Source records section start
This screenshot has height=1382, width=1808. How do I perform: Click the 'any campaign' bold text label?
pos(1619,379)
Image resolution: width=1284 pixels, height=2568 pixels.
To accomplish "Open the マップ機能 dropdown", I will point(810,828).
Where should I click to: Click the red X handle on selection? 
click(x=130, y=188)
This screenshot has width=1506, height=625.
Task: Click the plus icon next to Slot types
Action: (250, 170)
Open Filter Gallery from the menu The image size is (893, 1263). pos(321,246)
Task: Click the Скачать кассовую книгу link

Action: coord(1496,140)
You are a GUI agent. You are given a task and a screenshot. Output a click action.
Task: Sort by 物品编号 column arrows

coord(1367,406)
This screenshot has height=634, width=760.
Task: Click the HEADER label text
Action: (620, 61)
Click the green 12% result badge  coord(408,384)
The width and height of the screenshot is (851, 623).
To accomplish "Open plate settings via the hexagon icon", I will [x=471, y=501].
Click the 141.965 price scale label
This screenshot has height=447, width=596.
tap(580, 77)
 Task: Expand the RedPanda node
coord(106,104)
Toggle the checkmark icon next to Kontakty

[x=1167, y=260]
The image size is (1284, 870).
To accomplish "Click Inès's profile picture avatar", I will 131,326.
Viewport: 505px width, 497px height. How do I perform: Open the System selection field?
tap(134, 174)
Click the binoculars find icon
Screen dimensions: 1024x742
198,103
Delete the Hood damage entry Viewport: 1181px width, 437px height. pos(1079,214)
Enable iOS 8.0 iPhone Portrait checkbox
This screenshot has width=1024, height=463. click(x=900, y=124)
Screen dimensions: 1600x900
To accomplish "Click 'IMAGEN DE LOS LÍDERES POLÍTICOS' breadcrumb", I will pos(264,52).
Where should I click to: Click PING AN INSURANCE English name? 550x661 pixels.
Source records section end
Could you set down, word for word, only the lines above from the line with "Where should I click to: Click the" to the line with "You are a GUI", including both?

• **Output of the task**:
Where should I click to: Click the red X handle on selection? 
click(x=130, y=188)
This screenshot has width=1506, height=625.
Task: Click the plus icon next to Slot types
Action: (250, 170)
Open Filter Gallery from the menu The image size is (893, 1263). pos(321,246)
Task: Click the Скачать кассовую книгу link

Action: coord(1496,140)
You are a GUI agent. You are given a task and a screenshot. Output a click action.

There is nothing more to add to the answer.